||| Onésimo, novo livro.
Li o novo livro de Onésimo Teotónio de Almeida (
Aventuras de um Nabogador, Bertrand, 184 pp.) numa noite de insónia – o Verão é a época delas. E isto apesar de não gostar do termo “estórias”, que já discuti com o Onésimo, um dos pioneiros na utilização do termo, muito antes da sua banalização.
Tenho, portanto, uma declaração de interesses: a de gostar de tudo ou quase tudo o que Onésimo escreve, e que eu leio logo, precisamente porque está bem escrito, porque há assunto nas suas narrativas e crónicas. Desta vez, reparei tardiamente na saída do livro e demorei um pouco mais. O cenário é, como sempre, o mundo da lusalândia, preferencialmente o dos portugueses na América, ou o seu mundo na América. Se tivéssemos lido mais Onésimo talvez não precisássemos de discutir sempre a grandeza e a miséria da América – ele é um cicerone espantoso do lado de lá do Atlântico Norte, um guia sentimental & cultural da costa leste dos EUA, um almanaque vivo do Maine, Rhode Island (Providence, onde vive), Massachussets e um
pioneiro na construção de pontes – pontes vivas e amenas entre culturas e pessoas. Professor de Filosofia na Brown, onde dirigiu durante anos o departamento de estudos portugueses e brasileiros, Onésimo manuseia literatura (ficção, romance, poesia), estudos literários, estudos políticos, sociologia, história, humanidades – portanto – com uma sensibilidade muito prática: ela assenta
em livros, em
referências a livros, em
labirintos formados por livros e, finalmente, em
aproximações pessoais muito vivas à realidade americana e portuguesa e ao universo primordial das suas memórias açorianas. As suas crónicas, quase sempre autobiográficas, quando forem reunidas por um organizador dedicado (e merecem), revelarão um historiador paciente e entusiasta, um leitor obsessivo, um espírito tolerante, um americano nascido entre duas fronteiras, um português nascido entre dois mundos, e uma generosidade raríssima hoje em dia. Não é exagero: é um dos homens mais cultos que conheço.
As suas histórias (“estórias”, ele dirá, mas eu não concordo, de tal modo é utilizado o termo hoje em dia) são, por isso mesmo, de uma ingenuidade tocante. E são, no princípio, puras reportagens.
Durante anos (é um dos meus motivos de orgulho) fui editor dessas crónicas na
Ler (as célebres “Diacrónicas”). Em primeiro lugar, Onésimo é um cronista no estrito sentido do termo – tem «a noção da crónica»: em espaço, em velocidade, em ritmo, em referências, em ambiente, em capacidade de relacionar os temas, e em tolerância temática, que é um valor superlativo na matéria. Há poucos cronistas na nossa imprensa e é uma pena que Onésimo não seja mais requisitado (juntamente com outro cronista excelente, José Rentes de Carvalho, por exemplo, outro estrangeirado português – na Holanda, a que dedicou um livro raríssimo).
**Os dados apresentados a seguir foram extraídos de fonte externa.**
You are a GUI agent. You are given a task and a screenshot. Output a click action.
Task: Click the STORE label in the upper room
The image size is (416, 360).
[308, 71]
Diverti-me com as histórias da predadora sexual californiana (uma Dolly de Santa Barbara); com a sua aventura de navegador entre as ilhotas de Bolton Landing, Lake George; com a ingenuidade com que ele mesmo se diverte escrevendo “Phalo Português” nuns calções; com o episódio de um hotel tailandês onde encontra um casal luso entretido em “cura de casamento” em período pós-revolucionário; com a aventura pela obtenção de um visto dominicano em Puerto Rico; com a narração de um voo no avião que fica sem motor a meio do Atlântico (e com o epílogo de um casal desavindo na pista das Lajes); ou com uma aventura colombiana em Cartagena (ou seja, de Barranquilla a Aracataca) à procura de Macondo. Estas não são, seguramente, as suas histórias mais identificáveis pelo leitor português, nem as suas mais populares. De certa maneira, Onésimo seria um David Lodge português, de tal modo consegue rir de si mesmo e divertir-se (e divertir-nos) com o “mundo cultural e universitário” e as suas vaidades. Se ele quisesse poderia escrever uma de duas coisas: um romance lodgiano (ou rothiano, aliás) sobre esse mundo; ou uma história da vaidade intelectual lusitana vista a partir da América e desmontada por quem não precisa de estabelecer cumplicidades com os mandarins, nem de lhes prestar homenagem. E que ricas histórias seriam, por exemplo, as suas reportagens sobre intelectuais, escritores e professores portugueses na América.